To mitigate this problem, we approached it in two different ways:
1. Simply collect more negative labels
Our Synthetic Tree data collection system can already gather such negative labels.
However the labels are given only to utterances that already exist in our database.
We wanted to experiment with generative models, and we needed feedback on the performance of the generative models. So we interfaced the Synthetic Tree task to collect feedback for the performance of the generative models. This produces negative labels that we can also use to train the scoring model.
2. Artificially create negative labels, by choosing a random (high chance of being wrong) utterance at the end of a dialogue sequence.

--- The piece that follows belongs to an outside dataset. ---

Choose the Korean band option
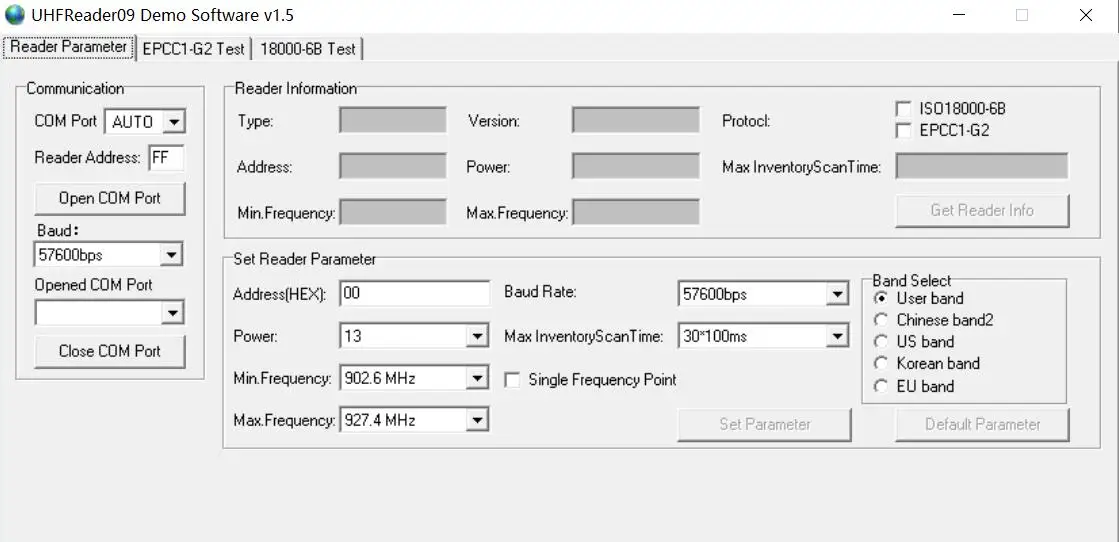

While this method can produce a lot of negative examples, the generated negative samples will be so obviously wrong, the resulting model may have trouble distinguishing a correct response from a subtly wrong response.
Going back to BERT
Previously our best model was based on BERT. It’s a bidirectional transformer pre-trained using a combination of masked language modeling objective and next sentence prediction on a large corpus. Then it can be fine-tuned with just one additional output layer to create state-of-the-art models for a wide range of tasks. However, it is hard to tame such complicated models and it is even harder to scale them. To efficiently use these models one has to spend a lot of computational resources to perform hyperparameter tuning and reproduce experiment results. To achieve higher computational efficiency we experimented with DiltillBERT, SqueezeBERT and MobileBERT – the pruned versions of the original BERT model.

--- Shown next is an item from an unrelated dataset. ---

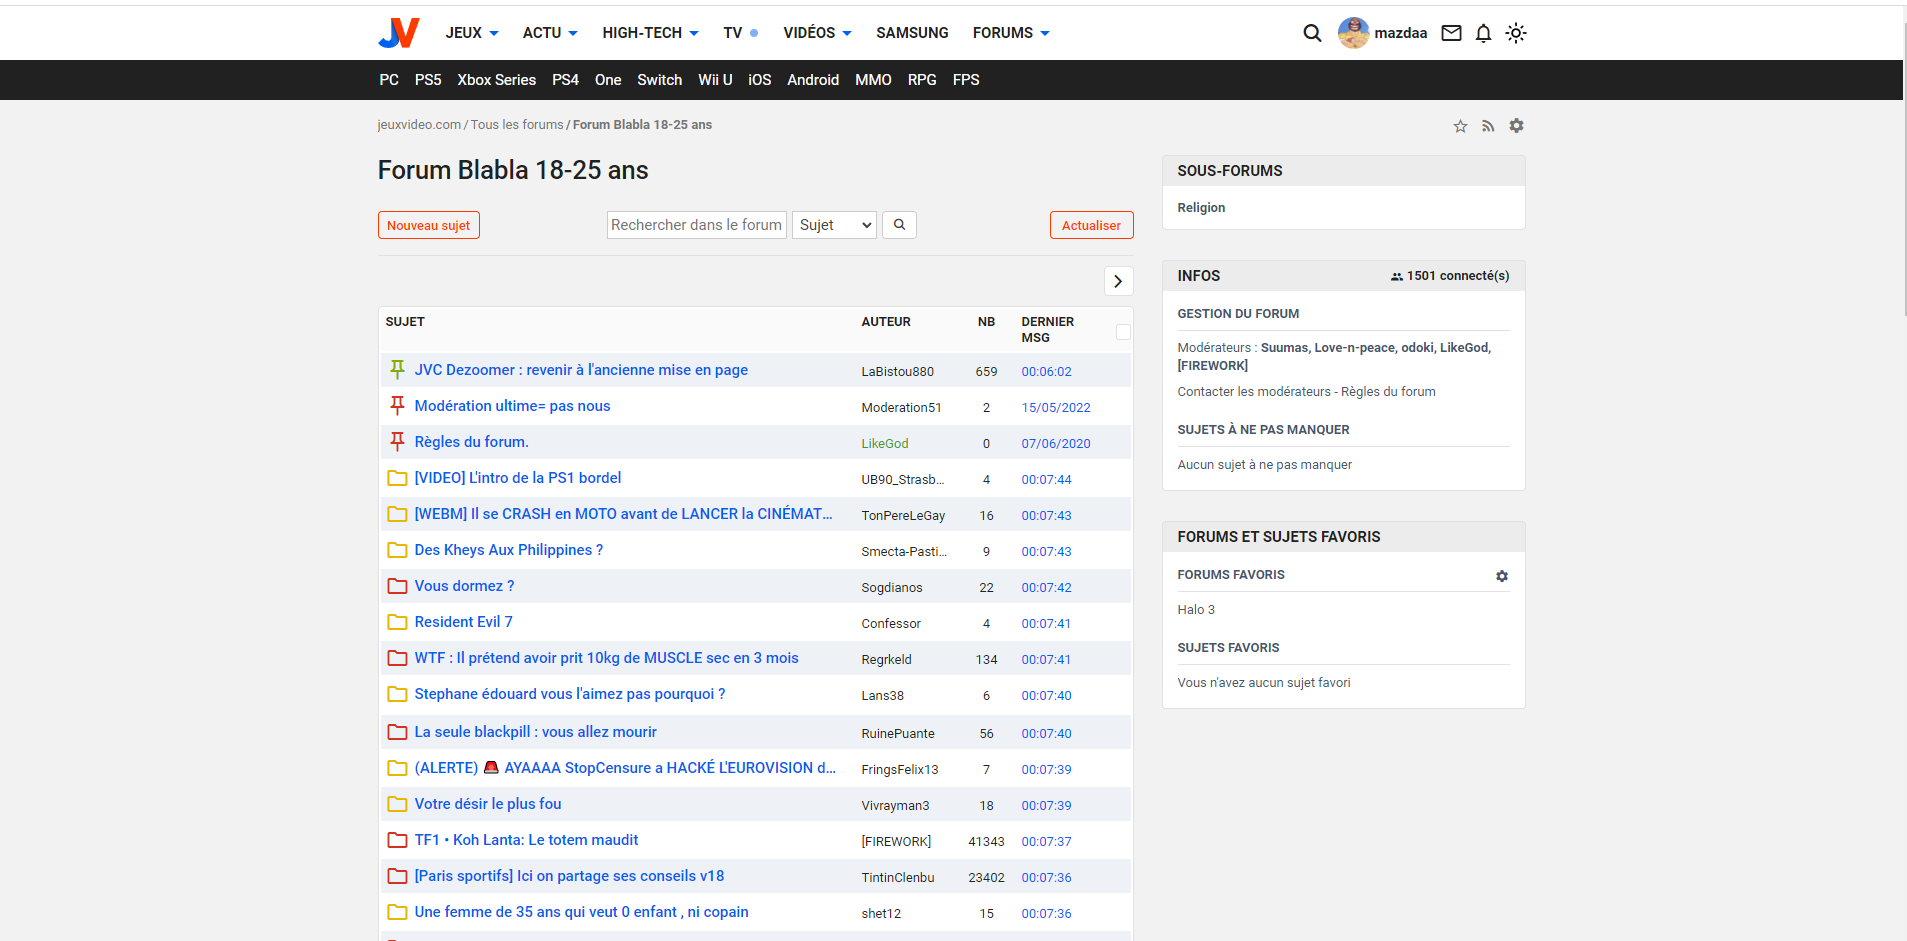
Task: Open the forum RSS feed icon
Action: [1488, 126]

Machine learning models are very sensitive to the choice of hyperparameters. We started with using gridsearch and then switched to more advanced hyperparameter optimization algorithms (optuna). The use of pruned models and increase of computational power dedicated to the task we can ensure the best performance.
Fortissimo – a unified way to keep track of the perceived performance of the system
So far we’ve relied on machine learning metrics like accuracy and F-score to determine the performance of the individual systems. However such metrics don’t always directly translate to “how good it seems” to the user.
We implemented a subsystem in our data collection site that gathers feedback from our editors on the quality of the responses. This is tightly coupled with various hyperparameters in the overall pipeline, so we can make changes and quickly see how it affects the quality of responses, separate from the ones given by the training process, such as model accuracy.
- Boxes in blue show the distribution of feedback scores from editors before the update was in effect.
- Boxes in orange show the distribution of feedback scores from editors after the update.
- We let the system collect the feedback data for about two weeks.
Boxes in green show the distribution of feedback scores during rapid iterations of different models and combinations of different settings of the rest of the pipeline. This DOES NOT reflect the performance of the end result of the system.